Asked if cataract change (by surgery) has become very popular, the surgeon said, “Surgery remains the most cost-effective solution for cataract management. More than a million of Filipinos have cataract (deficiency) and a third of them (300,000), need surgery.” But, he gave the assurance of there being enough institutions with complete surgical facilities. “Recognizing the burden of blindness brought about by cataract, the government has established a program for complete surgical facility development. Aside from primary to tertiary hospitals in the country, there are at last 97 ophthalmologic ambulatory surgery centers.”
With the passage of Universal Health Care, the doctor said, medical services like most common corrective eye surgeries can be availed of even by the poor and marginalized Filipinos. Philhealth covers most of the eye surgeries.
Eyeglasses will never be passe, but many people favor using contact lenses. Dr. Agulto said, “Contact lenses or preference of using contact lenses can be attributed to aesthetics (like colored lenses). Some people with a high degree of refractive error opt to use contact lenses to avoid using very thick spectacles. With the innovative technologies on the production of safe and effective contact lenses, and development of one-day use types (to minimize potential eye infection), contact lenses are recommended as 2nd in line of management for errors of refraction.”
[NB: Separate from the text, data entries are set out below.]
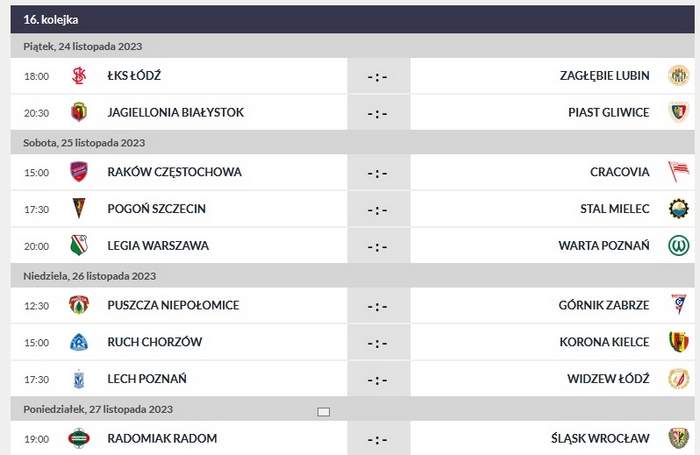Viewport: 700px width, 455px height.
Task: Click the Pogoń Szczecin club crest
Action: click(79, 209)
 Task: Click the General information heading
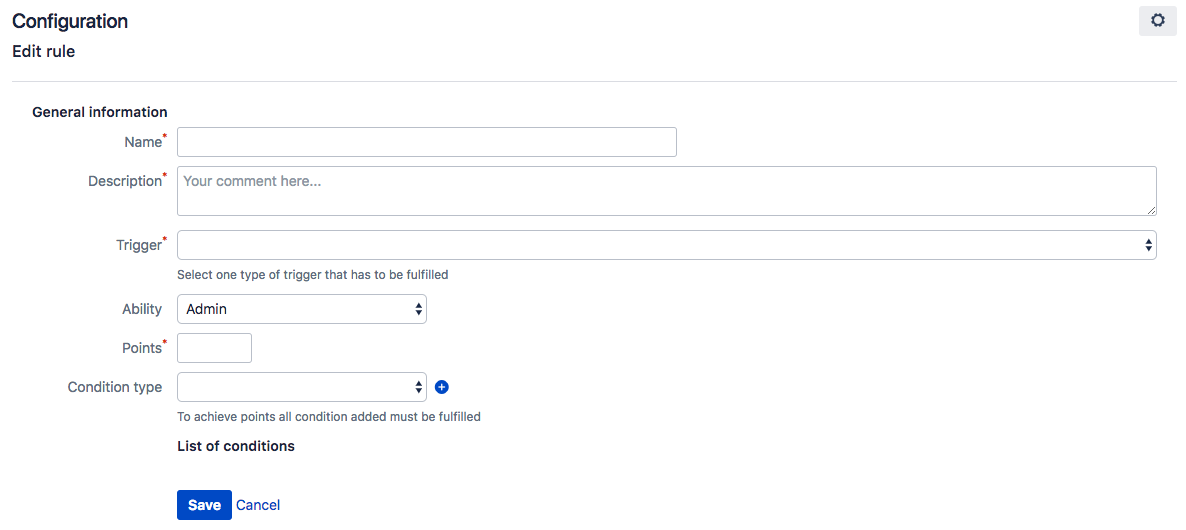[x=100, y=112]
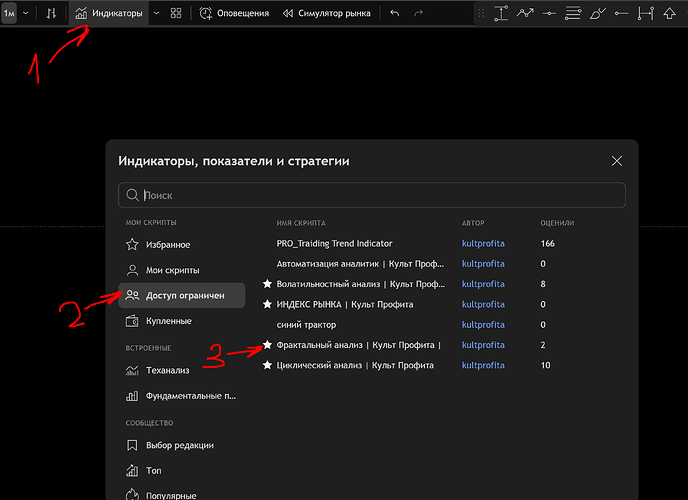688x500 pixels.
Task: Open Market Simulator (Симулятор рынка) replay
Action: [x=326, y=14]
“Taking care of one’s eyes is not just an ophthalmologist’s duties; it is everyone’s. Caring for your eyes can be done even in our own home or workplace. A good eye care practice is the 20-20-20, that is, looking at the distance of 20 feet for every 20 minutes near one’s work. This will minimize the occurrence of eye strain. Another important advice is to use protective glasses/shades,/ hat/umbrella when going outside. This will prevent cataract and/or pinguecula/pterygium.”
High points of Dr. Agulto’s career include his being an administrative manager, beyond his actual practice as eye surgeon. While he is proud of “being one of the best glaucoma specialists in the Philippines and a part of the Board of Ophthalmology,” he also relishes his program of action during his term as the UP Manila chancellor, such as major infrastructures being started, operational efficiency program of the university system developed, restoration of the Museum of the History of Ideas, supporting free tuition, and other academic programs and faculty recruitment that helped increase the international ranking of the university.
As chancellor, he accepted the challenge to set up the Sentro Oftamologica Jose Rizal (SOJR). “Being the largest eye national institution we promoted training among the graduate students of the university, thus providing the country with well-trained subspecialists in ophthalmology born of the researches and studies in the Philippine Eye Research Institute and the Department of Ophthalmology and Visual sciences.”
Of great import to him is the UP Manila’s collaboration with the Asia Pacific Academy of Ophthalmology and the subspecialty regional societies like the Asia Pacific Glaucoma Society and the others in cornea, retina, pediatric ophthalmology, and refractive error, among others. “Together with other specialty societies we have faced the eye health problem of the Asia Pacific region squarely.”